(Saved entries)
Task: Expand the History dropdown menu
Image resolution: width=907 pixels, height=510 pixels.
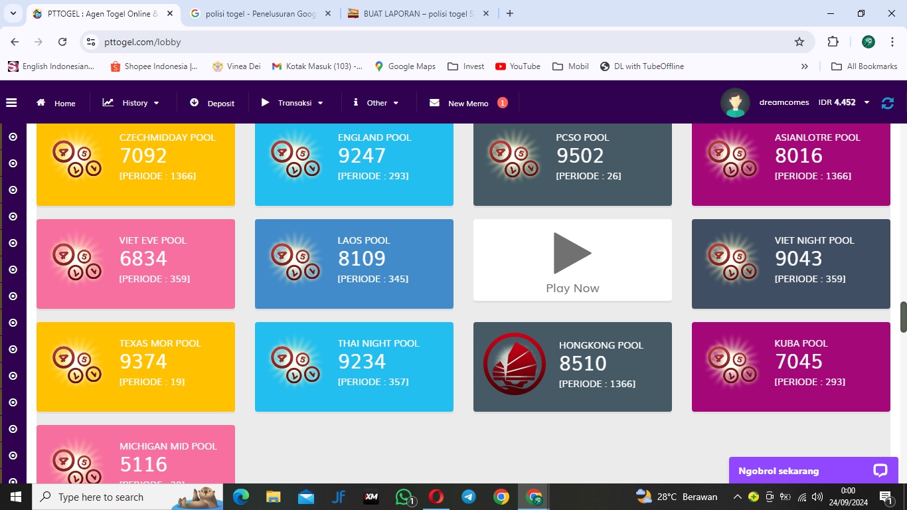Action: pos(131,103)
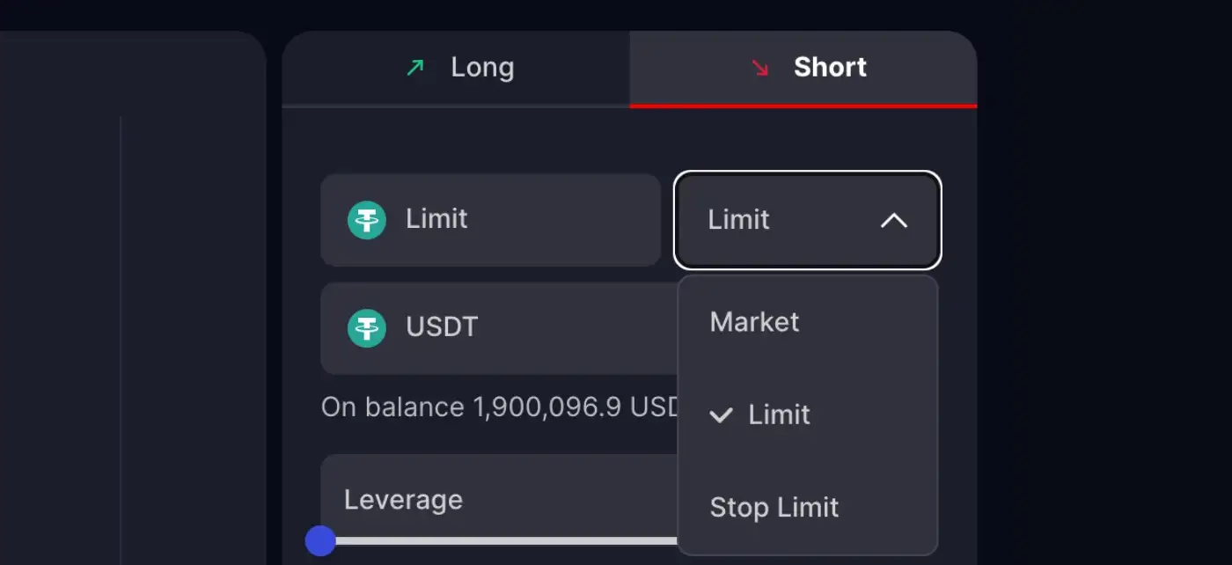Screen dimensions: 1232x565
Task: Select the checked Limit option in the list
Action: (779, 415)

• _Requirement_: Without the pictures, give back the entries exactly.

• _Response box_:
Task: Expand the History dropdown menu
Image resolution: width=907 pixels, height=510 pixels.
Action: pos(131,103)
Screen dimensions: 1232x565
Task: Select the checked Limit option in the list
Action: (779, 415)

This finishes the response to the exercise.